Riscrivi tutte le voci seguenti sostituendo "Image resolution" con "Screen resolution" in ogni punto in cui compare, senza cambiare nient'altro.

^^^^^^^^

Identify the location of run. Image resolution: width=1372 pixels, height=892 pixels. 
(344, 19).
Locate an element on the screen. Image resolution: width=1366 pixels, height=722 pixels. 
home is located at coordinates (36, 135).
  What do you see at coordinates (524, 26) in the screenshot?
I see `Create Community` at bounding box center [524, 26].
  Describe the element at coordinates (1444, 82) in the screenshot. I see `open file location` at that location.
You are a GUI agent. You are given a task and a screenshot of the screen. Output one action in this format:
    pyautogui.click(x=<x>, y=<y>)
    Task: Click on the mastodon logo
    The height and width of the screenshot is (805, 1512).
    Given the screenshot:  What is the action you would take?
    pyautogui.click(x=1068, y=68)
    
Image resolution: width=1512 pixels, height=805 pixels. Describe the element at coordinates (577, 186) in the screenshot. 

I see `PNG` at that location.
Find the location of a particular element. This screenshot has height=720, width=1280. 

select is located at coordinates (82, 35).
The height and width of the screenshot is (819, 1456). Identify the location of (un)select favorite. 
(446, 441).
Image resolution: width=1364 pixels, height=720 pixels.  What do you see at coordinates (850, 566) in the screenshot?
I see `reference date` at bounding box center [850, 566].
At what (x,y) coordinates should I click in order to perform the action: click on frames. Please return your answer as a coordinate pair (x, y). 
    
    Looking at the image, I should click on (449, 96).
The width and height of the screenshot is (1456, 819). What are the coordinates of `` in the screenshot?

^^^^^^^^

> _RISULTATO ATTESO_
Identify the location of run. Screen resolution: width=1372 pixels, height=892 pixels. 
(344, 19).
Locate an element on the screen. Screen resolution: width=1366 pixels, height=722 pixels. 
home is located at coordinates (36, 135).
  What do you see at coordinates (524, 26) in the screenshot?
I see `Create Community` at bounding box center [524, 26].
  Describe the element at coordinates (1444, 82) in the screenshot. I see `open file location` at that location.
You are a GUI agent. You are given a task and a screenshot of the screen. Output one action in this format:
    pyautogui.click(x=<x>, y=<y>)
    Task: Click on the mastodon logo
    The height and width of the screenshot is (805, 1512).
    Given the screenshot:  What is the action you would take?
    pyautogui.click(x=1068, y=68)
    
Screen resolution: width=1512 pixels, height=805 pixels. Describe the element at coordinates (577, 186) in the screenshot. 

I see `PNG` at that location.
Find the location of a particular element. This screenshot has height=720, width=1280. 

select is located at coordinates (82, 35).
The height and width of the screenshot is (819, 1456). Identify the location of (un)select favorite. 
(446, 441).
Screen resolution: width=1364 pixels, height=720 pixels.  What do you see at coordinates (850, 566) in the screenshot?
I see `reference date` at bounding box center [850, 566].
At what (x,y) coordinates should I click in order to perform the action: click on frames. Please return your answer as a coordinate pair (x, y). 
    
    Looking at the image, I should click on (449, 96).
The width and height of the screenshot is (1456, 819). What are the coordinates of `` in the screenshot?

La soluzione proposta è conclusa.